(Records for the exercise):

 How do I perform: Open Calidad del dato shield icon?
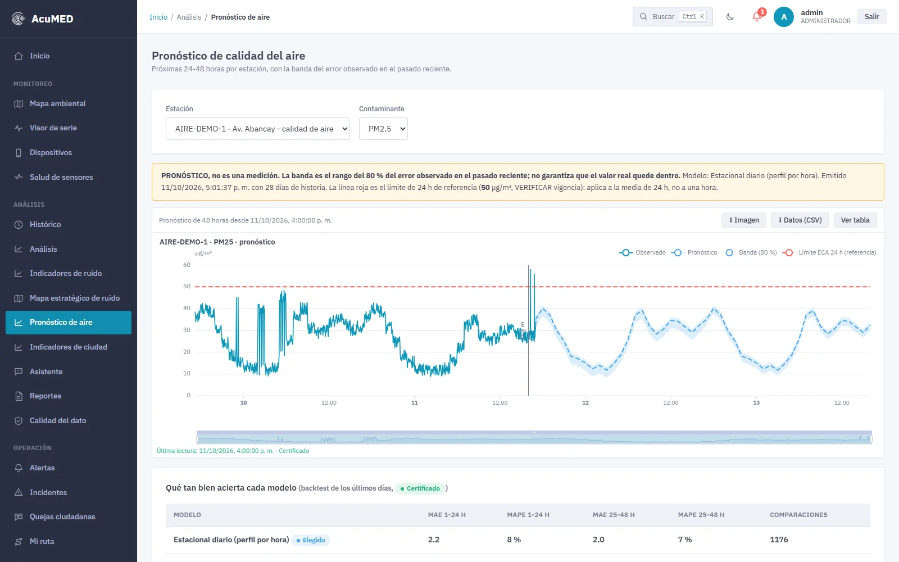(x=19, y=421)
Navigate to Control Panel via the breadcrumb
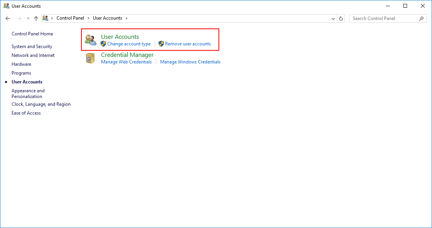The width and height of the screenshot is (432, 228). [x=70, y=18]
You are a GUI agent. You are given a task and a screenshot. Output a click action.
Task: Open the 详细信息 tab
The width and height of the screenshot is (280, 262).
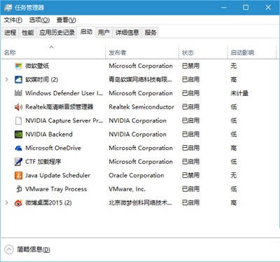(127, 32)
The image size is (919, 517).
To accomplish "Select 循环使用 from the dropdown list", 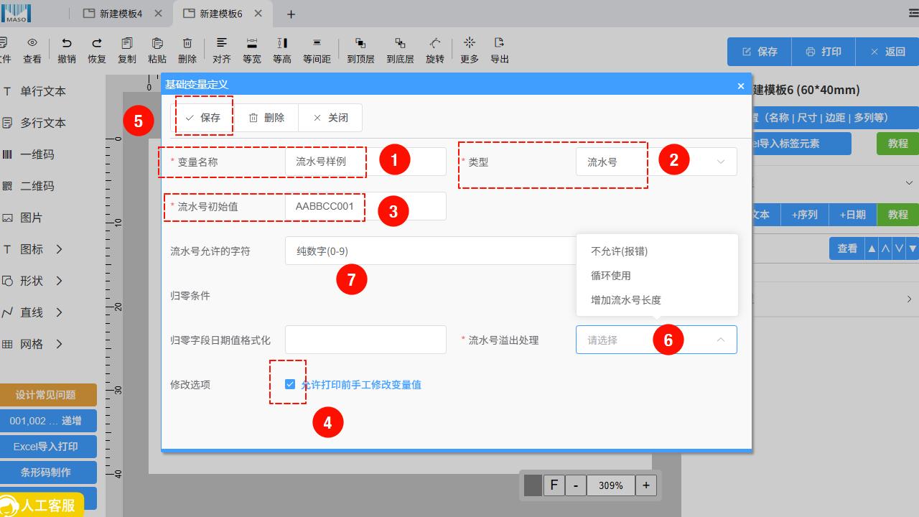I will [611, 276].
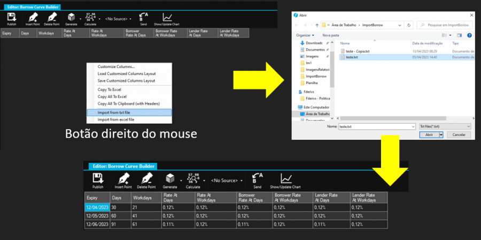Select the teste - Copia.txt file
The width and height of the screenshot is (481, 240).
(x=358, y=51)
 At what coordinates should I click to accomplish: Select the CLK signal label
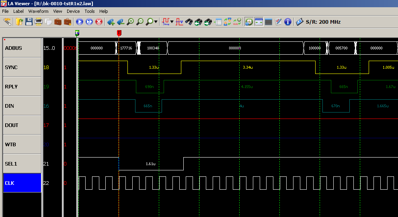click(22, 183)
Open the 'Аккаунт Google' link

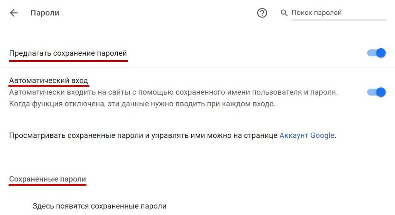[x=307, y=135]
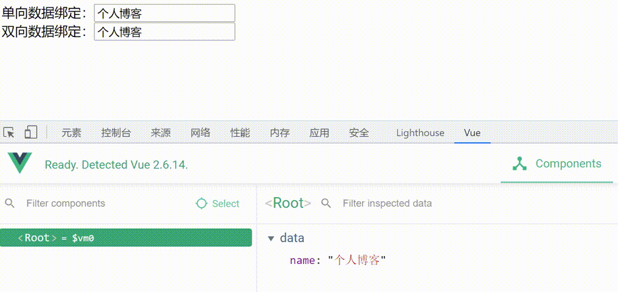Click the green Vue logo

tap(19, 163)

(Directions): Going from the line holding "At what coordinates" to the last line of the data above, reproduce every line exactly, both included, with the pictures omitted.

(Exercise response):
 At what coordinates should I click to accomplish: Select the CLK signal label
click(22, 183)
Open the 'Аккаунт Google' link

[x=307, y=135]
Click the green Vue logo

tap(19, 163)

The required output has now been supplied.